*Aim of the task*.
All lines of the listing below are to be printed again exactly.

*Dataset content*.

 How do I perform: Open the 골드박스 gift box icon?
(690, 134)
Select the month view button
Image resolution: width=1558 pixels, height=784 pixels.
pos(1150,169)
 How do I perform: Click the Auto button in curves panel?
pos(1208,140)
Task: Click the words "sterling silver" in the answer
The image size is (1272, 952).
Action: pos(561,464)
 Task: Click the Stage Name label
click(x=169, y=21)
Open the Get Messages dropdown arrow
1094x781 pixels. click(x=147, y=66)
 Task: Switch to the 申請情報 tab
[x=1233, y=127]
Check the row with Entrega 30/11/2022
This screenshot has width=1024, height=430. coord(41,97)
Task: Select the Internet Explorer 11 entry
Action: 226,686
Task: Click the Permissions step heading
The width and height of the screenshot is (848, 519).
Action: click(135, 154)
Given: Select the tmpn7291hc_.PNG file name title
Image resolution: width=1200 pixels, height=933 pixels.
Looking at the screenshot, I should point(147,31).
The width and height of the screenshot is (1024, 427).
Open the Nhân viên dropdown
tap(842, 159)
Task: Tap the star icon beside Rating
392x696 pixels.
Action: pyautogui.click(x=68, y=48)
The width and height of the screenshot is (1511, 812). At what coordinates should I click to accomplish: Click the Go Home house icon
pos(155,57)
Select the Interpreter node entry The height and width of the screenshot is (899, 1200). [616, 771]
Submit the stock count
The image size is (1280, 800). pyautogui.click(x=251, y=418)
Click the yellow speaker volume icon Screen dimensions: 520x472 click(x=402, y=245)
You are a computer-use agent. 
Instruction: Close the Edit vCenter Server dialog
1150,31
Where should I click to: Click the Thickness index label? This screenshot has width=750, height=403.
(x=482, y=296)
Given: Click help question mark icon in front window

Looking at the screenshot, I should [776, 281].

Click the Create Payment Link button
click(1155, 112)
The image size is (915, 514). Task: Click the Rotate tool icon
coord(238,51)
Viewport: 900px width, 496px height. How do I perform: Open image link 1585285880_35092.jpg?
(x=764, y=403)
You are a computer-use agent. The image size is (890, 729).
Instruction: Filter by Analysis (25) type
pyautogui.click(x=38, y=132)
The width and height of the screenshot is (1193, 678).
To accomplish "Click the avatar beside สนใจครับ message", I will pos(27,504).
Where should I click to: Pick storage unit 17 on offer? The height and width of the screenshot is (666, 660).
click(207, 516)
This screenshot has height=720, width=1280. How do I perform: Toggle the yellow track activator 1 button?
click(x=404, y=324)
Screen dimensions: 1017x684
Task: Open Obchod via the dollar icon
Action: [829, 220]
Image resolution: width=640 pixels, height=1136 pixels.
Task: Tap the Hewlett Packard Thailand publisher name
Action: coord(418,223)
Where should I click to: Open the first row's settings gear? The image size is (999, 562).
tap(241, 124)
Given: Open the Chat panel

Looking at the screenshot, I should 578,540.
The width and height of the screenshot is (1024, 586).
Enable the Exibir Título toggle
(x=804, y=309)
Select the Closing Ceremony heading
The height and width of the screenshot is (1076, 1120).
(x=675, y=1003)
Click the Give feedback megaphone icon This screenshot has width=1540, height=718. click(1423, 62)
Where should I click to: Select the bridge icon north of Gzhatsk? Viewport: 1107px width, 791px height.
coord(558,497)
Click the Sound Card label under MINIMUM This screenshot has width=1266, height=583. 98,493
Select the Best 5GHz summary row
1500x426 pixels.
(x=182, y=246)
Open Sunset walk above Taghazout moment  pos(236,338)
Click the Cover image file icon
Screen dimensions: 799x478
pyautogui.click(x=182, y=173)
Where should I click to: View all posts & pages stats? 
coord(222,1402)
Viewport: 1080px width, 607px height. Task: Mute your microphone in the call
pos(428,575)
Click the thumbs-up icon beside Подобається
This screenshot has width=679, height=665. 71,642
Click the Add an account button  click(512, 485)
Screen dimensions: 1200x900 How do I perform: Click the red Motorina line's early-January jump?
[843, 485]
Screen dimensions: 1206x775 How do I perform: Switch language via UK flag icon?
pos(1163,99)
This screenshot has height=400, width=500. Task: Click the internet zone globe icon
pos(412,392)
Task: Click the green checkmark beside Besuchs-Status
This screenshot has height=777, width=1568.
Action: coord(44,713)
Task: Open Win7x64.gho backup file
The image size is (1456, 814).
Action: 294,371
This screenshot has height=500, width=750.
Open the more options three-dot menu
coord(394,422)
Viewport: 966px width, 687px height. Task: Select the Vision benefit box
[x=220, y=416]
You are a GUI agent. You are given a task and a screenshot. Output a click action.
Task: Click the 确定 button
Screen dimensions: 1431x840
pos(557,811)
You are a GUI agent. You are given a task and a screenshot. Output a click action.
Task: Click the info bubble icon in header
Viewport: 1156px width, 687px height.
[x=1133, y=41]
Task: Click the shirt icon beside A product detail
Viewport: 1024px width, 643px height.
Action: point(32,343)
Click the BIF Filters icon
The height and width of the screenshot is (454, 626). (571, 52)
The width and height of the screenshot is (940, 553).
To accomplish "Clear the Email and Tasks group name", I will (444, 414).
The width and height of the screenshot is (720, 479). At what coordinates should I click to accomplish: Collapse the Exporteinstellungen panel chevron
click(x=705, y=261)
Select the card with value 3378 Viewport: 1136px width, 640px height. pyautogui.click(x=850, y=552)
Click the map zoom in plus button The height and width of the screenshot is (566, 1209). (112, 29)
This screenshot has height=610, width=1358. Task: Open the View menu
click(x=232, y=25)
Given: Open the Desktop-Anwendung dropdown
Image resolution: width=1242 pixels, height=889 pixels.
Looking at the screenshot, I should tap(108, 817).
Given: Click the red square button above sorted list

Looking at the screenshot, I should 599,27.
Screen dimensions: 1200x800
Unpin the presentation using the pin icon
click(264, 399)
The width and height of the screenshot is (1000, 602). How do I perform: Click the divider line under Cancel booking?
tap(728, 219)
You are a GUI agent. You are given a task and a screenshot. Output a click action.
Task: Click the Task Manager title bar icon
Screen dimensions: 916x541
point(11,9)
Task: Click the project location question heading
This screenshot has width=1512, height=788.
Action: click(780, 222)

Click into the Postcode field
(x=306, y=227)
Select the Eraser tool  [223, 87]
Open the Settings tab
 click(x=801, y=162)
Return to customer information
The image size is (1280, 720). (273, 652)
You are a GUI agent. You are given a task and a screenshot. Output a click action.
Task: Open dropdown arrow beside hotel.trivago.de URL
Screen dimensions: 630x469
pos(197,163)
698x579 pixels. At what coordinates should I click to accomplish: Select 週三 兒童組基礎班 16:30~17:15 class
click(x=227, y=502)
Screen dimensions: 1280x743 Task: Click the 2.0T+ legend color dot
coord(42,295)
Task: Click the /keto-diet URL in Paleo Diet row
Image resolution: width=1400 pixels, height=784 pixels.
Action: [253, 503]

*Your solution*.
 How do I perform: Open the 골드박스 gift box icon?
(690, 134)
Select the month view button
Image resolution: width=1558 pixels, height=784 pixels.
pos(1150,169)
 How do I perform: Click the Auto button in curves panel?
pos(1208,140)
Task: Click the words "sterling silver" in the answer
The image size is (1272, 952).
Action: pos(561,464)
 Task: Click the Stage Name label
click(x=169, y=21)
Open the Get Messages dropdown arrow
1094x781 pixels. click(x=147, y=66)
 Task: Switch to the 申請情報 tab
[x=1233, y=127]
Check the row with Entrega 30/11/2022
This screenshot has width=1024, height=430. coord(41,97)
Task: Select the Internet Explorer 11 entry
Action: 226,686
Task: Click the Permissions step heading
The width and height of the screenshot is (848, 519).
Action: click(135, 154)
Given: Select the tmpn7291hc_.PNG file name title
Image resolution: width=1200 pixels, height=933 pixels.
Looking at the screenshot, I should point(147,31).
The width and height of the screenshot is (1024, 427).
Open the Nhân viên dropdown
tap(842, 159)
Task: Tap the star icon beside Rating
392x696 pixels.
Action: pyautogui.click(x=68, y=48)
The width and height of the screenshot is (1511, 812). At what coordinates should I click to accomplish: Click the Go Home house icon
pos(155,57)
Select the Interpreter node entry The height and width of the screenshot is (899, 1200). [616, 771]
Submit the stock count
The image size is (1280, 800). pyautogui.click(x=251, y=418)
Click the yellow speaker volume icon Screen dimensions: 520x472 click(x=402, y=245)
You are a computer-use agent. 
Instruction: Close the Edit vCenter Server dialog
1150,31
Where should I click to: Click the Thickness index label? This screenshot has width=750, height=403.
(x=482, y=296)
Given: Click help question mark icon in front window

Looking at the screenshot, I should [776, 281].

Click the Create Payment Link button
click(1155, 112)
The image size is (915, 514). Task: Click the Rotate tool icon
coord(238,51)
Viewport: 900px width, 496px height. How do I perform: Open image link 1585285880_35092.jpg?
(x=764, y=403)
You are a computer-use agent. The image size is (890, 729).
Instruction: Filter by Analysis (25) type
pyautogui.click(x=38, y=132)
The width and height of the screenshot is (1193, 678).
To accomplish "Click the avatar beside สนใจครับ message", I will pos(27,504).
Where should I click to: Pick storage unit 17 on offer? The height and width of the screenshot is (666, 660).
click(207, 516)
This screenshot has height=720, width=1280. How do I perform: Toggle the yellow track activator 1 button?
click(x=404, y=324)
Screen dimensions: 1017x684
Task: Open Obchod via the dollar icon
Action: [829, 220]
Image resolution: width=640 pixels, height=1136 pixels.
Task: Tap the Hewlett Packard Thailand publisher name
Action: coord(418,223)
Where should I click to: Open the first row's settings gear? The image size is (999, 562).
tap(241, 124)
Given: Open the Chat panel

Looking at the screenshot, I should 578,540.
The width and height of the screenshot is (1024, 586).
Enable the Exibir Título toggle
(x=804, y=309)
Select the Closing Ceremony heading
The height and width of the screenshot is (1076, 1120).
(x=675, y=1003)
Click the Give feedback megaphone icon This screenshot has width=1540, height=718. click(1423, 62)
Where should I click to: Select the bridge icon north of Gzhatsk? Viewport: 1107px width, 791px height.
coord(558,497)
Click the Sound Card label under MINIMUM This screenshot has width=1266, height=583. 98,493
Select the Best 5GHz summary row
1500x426 pixels.
(x=182, y=246)
Open Sunset walk above Taghazout moment  pos(236,338)
Click the Cover image file icon
Screen dimensions: 799x478
pyautogui.click(x=182, y=173)
Where should I click to: View all posts & pages stats? 
coord(222,1402)
Viewport: 1080px width, 607px height. Task: Mute your microphone in the call
pos(428,575)
Click the thumbs-up icon beside Подобається
This screenshot has width=679, height=665. 71,642
Click the Add an account button  click(512, 485)
Screen dimensions: 1200x900 How do I perform: Click the red Motorina line's early-January jump?
[843, 485]
Screen dimensions: 1206x775 How do I perform: Switch language via UK flag icon?
pos(1163,99)
This screenshot has height=400, width=500. Task: Click the internet zone globe icon
pos(412,392)
Task: Click the green checkmark beside Besuchs-Status
This screenshot has height=777, width=1568.
Action: coord(44,713)
Task: Open Win7x64.gho backup file
The image size is (1456, 814).
Action: 294,371
This screenshot has height=500, width=750.
Open the more options three-dot menu
coord(394,422)
Viewport: 966px width, 687px height. Task: Select the Vision benefit box
[x=220, y=416]
You are a GUI agent. You are given a task and a screenshot. Output a click action.
Task: Click the 确定 button
Screen dimensions: 1431x840
pos(557,811)
You are a GUI agent. You are given a task and a screenshot. Output a click action.
Task: Click the info bubble icon in header
Viewport: 1156px width, 687px height.
[x=1133, y=41]
Task: Click the shirt icon beside A product detail
Viewport: 1024px width, 643px height.
Action: point(32,343)
Click the BIF Filters icon
The height and width of the screenshot is (454, 626). (571, 52)
The width and height of the screenshot is (940, 553).
To accomplish "Clear the Email and Tasks group name", I will (444, 414).
The width and height of the screenshot is (720, 479). At what coordinates should I click to accomplish: Collapse the Exporteinstellungen panel chevron
click(x=705, y=261)
Select the card with value 3378 Viewport: 1136px width, 640px height. pyautogui.click(x=850, y=552)
Click the map zoom in plus button The height and width of the screenshot is (566, 1209). (112, 29)
This screenshot has height=610, width=1358. Task: Open the View menu
click(x=232, y=25)
Given: Open the Desktop-Anwendung dropdown
Image resolution: width=1242 pixels, height=889 pixels.
Looking at the screenshot, I should tap(108, 817).
Given: Click the red square button above sorted list

Looking at the screenshot, I should 599,27.
Screen dimensions: 1200x800
Unpin the presentation using the pin icon
click(264, 399)
The width and height of the screenshot is (1000, 602). How do I perform: Click the divider line under Cancel booking?
tap(728, 219)
You are a GUI agent. You are given a task and a screenshot. Output a click action.
Task: Click the Task Manager title bar icon
Screen dimensions: 916x541
point(11,9)
Task: Click the project location question heading
This screenshot has width=1512, height=788.
Action: click(780, 222)

Click into the Postcode field
(x=306, y=227)
Select the Eraser tool  [223, 87]
Open the Settings tab
 click(x=801, y=162)
Return to customer information
The image size is (1280, 720). (273, 652)
You are a GUI agent. You are given a task and a screenshot. Output a click action.
Task: Open dropdown arrow beside hotel.trivago.de URL
Screen dimensions: 630x469
pos(197,163)
698x579 pixels. At what coordinates should I click to accomplish: Select 週三 兒童組基礎班 16:30~17:15 class
click(x=227, y=502)
Screen dimensions: 1280x743 Task: Click the 2.0T+ legend color dot
coord(42,295)
Task: Click the /keto-diet URL in Paleo Diet row
Image resolution: width=1400 pixels, height=784 pixels.
Action: [253, 503]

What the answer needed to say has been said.